▶ [What to do]
Format the data lines from the one containing "Viewport: 1316px width, 729px" through the end of the data, inclusive, as a numbered list, omitting blank lines and leaving out all other lines.

▶ [Given data]
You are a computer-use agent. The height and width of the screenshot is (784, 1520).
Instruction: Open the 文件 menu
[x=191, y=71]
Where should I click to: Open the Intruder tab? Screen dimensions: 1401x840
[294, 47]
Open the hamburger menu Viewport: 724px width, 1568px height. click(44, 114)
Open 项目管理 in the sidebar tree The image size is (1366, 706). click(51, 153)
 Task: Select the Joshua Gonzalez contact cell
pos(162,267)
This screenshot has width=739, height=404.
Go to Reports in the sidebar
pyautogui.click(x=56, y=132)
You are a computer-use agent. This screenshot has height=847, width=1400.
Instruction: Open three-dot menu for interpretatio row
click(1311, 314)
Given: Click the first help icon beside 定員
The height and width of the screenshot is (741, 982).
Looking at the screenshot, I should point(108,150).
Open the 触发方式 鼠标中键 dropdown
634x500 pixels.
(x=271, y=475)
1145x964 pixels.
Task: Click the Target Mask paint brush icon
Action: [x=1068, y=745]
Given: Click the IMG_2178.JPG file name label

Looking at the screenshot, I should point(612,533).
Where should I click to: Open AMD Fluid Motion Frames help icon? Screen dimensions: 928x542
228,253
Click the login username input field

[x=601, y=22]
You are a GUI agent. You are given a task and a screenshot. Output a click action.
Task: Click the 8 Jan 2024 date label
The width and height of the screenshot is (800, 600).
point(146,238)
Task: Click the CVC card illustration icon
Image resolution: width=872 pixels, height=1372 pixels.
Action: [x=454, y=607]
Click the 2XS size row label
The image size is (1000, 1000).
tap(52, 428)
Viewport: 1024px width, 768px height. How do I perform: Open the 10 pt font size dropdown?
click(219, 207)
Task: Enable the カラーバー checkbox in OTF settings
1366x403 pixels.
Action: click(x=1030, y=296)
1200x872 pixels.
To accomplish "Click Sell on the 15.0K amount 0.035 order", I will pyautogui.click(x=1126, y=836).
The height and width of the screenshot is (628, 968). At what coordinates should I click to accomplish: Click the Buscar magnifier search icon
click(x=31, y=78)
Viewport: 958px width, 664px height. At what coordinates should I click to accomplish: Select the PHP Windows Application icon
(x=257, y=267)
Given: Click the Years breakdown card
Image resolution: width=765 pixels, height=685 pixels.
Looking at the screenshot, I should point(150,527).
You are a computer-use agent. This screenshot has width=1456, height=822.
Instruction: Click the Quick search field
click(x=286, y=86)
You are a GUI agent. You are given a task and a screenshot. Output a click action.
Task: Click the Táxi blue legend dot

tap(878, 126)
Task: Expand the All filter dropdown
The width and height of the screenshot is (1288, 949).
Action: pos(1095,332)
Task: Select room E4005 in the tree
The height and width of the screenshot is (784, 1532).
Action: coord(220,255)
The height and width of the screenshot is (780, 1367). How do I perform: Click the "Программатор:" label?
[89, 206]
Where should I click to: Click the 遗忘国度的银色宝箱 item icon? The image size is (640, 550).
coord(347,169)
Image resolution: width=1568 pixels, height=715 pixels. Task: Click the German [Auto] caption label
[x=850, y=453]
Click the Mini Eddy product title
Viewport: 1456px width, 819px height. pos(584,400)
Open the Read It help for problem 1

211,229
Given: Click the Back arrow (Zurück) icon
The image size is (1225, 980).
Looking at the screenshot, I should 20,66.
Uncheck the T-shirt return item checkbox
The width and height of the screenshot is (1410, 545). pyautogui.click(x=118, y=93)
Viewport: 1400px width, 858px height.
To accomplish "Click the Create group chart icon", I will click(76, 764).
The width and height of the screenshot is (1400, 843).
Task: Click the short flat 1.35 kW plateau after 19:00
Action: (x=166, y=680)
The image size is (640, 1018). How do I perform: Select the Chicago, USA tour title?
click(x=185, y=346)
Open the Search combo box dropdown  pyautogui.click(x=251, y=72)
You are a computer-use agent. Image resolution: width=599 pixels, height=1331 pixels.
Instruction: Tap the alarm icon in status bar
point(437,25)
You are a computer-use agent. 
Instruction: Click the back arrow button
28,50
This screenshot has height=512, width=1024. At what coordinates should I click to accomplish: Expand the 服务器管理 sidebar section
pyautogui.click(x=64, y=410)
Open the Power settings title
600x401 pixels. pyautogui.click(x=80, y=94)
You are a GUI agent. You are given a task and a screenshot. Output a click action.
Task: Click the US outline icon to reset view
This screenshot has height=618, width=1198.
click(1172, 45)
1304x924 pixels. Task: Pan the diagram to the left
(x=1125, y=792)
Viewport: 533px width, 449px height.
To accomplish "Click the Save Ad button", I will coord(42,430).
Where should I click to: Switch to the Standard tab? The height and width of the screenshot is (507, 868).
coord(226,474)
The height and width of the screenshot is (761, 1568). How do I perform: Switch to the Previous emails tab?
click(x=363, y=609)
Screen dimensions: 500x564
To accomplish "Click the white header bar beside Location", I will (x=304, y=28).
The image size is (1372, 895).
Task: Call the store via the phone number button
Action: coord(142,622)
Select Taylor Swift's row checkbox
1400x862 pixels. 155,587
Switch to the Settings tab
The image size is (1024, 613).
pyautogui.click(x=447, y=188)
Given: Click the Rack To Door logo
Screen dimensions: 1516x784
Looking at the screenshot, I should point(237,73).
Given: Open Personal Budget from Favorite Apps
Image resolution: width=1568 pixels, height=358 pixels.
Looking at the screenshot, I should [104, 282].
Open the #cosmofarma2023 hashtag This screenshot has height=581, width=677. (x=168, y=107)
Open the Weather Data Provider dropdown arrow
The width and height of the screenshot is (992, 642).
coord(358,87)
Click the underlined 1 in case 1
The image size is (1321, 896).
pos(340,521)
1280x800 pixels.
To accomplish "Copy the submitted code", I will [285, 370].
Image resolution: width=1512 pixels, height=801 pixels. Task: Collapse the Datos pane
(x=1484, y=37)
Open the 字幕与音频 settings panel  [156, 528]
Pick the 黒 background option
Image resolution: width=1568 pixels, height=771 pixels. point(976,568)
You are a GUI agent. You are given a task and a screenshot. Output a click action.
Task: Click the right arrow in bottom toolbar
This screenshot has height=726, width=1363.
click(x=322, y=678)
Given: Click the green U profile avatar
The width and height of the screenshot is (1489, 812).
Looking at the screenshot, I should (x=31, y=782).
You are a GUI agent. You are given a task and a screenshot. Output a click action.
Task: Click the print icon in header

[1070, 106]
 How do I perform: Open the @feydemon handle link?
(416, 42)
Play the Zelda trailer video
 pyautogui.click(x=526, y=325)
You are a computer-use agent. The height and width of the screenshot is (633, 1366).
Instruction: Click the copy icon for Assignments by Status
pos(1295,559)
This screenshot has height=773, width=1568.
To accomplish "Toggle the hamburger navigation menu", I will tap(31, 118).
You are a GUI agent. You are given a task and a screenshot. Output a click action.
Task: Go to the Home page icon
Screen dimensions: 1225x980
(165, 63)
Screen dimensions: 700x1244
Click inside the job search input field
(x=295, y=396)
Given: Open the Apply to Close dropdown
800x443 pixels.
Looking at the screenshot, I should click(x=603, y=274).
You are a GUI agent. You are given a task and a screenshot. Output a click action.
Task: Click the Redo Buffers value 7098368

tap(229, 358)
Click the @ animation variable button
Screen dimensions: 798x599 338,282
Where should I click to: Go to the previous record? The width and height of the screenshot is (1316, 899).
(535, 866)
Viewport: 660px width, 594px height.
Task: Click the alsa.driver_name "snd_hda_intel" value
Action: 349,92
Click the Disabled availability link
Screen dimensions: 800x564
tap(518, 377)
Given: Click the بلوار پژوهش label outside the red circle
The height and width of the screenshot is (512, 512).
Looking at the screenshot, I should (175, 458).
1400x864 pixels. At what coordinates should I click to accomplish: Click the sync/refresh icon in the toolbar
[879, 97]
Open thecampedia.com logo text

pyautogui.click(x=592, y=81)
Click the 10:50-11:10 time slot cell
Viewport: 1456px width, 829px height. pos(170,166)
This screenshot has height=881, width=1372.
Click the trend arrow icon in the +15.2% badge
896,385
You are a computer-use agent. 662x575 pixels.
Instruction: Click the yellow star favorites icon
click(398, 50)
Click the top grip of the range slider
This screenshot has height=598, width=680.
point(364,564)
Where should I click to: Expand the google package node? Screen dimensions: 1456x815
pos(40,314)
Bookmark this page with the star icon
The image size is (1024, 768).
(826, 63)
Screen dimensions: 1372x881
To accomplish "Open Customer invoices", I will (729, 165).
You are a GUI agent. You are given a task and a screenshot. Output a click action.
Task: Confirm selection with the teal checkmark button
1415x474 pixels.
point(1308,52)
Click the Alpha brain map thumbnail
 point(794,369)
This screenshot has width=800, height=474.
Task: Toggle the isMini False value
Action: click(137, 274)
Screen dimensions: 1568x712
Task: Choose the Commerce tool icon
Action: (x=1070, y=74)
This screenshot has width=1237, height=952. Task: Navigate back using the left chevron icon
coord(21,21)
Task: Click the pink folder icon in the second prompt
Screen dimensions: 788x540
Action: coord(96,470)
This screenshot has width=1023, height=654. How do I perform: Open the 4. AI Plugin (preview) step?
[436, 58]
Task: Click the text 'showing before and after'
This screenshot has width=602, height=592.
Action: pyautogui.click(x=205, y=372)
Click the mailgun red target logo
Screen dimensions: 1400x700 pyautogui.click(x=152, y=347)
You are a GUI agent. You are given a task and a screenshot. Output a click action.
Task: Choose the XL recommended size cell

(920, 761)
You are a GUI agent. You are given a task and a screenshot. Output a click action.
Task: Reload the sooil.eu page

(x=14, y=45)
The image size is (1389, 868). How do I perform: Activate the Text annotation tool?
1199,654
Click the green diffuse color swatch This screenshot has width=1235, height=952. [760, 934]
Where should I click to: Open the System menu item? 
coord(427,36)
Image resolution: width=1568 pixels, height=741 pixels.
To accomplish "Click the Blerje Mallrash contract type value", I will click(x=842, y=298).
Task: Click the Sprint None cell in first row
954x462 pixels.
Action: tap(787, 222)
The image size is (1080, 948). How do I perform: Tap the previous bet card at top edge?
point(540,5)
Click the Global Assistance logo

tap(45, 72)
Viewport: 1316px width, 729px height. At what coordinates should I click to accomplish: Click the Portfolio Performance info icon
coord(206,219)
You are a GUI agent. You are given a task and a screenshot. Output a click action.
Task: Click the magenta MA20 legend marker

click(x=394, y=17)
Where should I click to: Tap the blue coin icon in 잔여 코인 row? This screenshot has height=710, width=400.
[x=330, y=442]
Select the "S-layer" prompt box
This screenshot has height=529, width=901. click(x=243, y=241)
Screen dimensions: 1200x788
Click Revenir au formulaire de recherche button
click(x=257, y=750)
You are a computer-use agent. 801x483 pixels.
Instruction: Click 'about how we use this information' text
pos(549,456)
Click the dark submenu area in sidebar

▶ [Output for this task]
1. Viewport: 1316px width, 729px height. At what coordinates should I click to accomplish: Click the Portfolio Performance info icon
2. coord(206,219)
3. You are a GUI agent. You are given a task and a screenshot. Output a click action.
4. Task: Click the magenta MA20 legend marker
5. click(x=394, y=17)
6. Where should I click to: Tap the blue coin icon in 잔여 코인 row? This screenshot has height=710, width=400.
7. [x=330, y=442]
8. Select the "S-layer" prompt box
9. This screenshot has height=529, width=901. click(x=243, y=241)
10. Screen dimensions: 1200x788
11. Click Revenir au formulaire de recherche button
12. click(x=257, y=750)
13. You are a computer-use agent. 801x483 pixels.
14. Instruction: Click 'about how we use this information' text
15. pos(549,456)
16. Click the dark submenu area in sidebar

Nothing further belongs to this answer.